EXERCISE MATERIALS:
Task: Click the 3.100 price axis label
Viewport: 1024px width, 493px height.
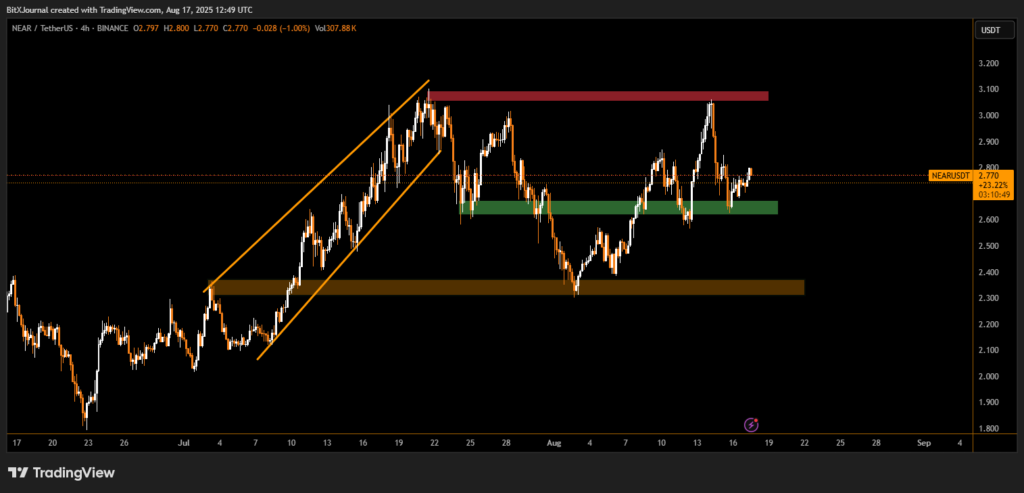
---
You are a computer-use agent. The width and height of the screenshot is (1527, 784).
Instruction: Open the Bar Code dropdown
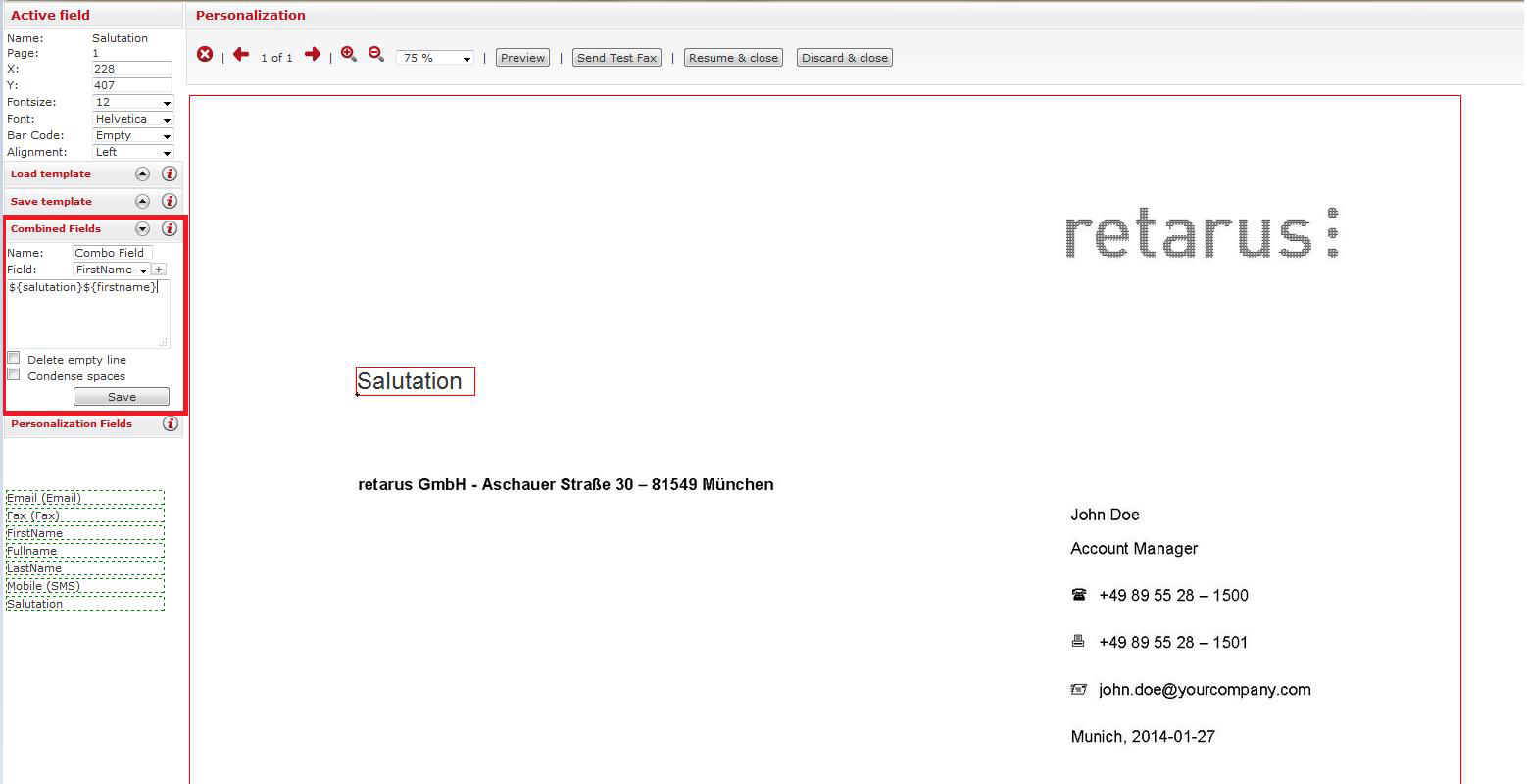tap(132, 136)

WHAT YOU WILL DO:
Compute how many lines of the records above hold the string "height". Give the number with no other output.

TASK SOLUTION:
2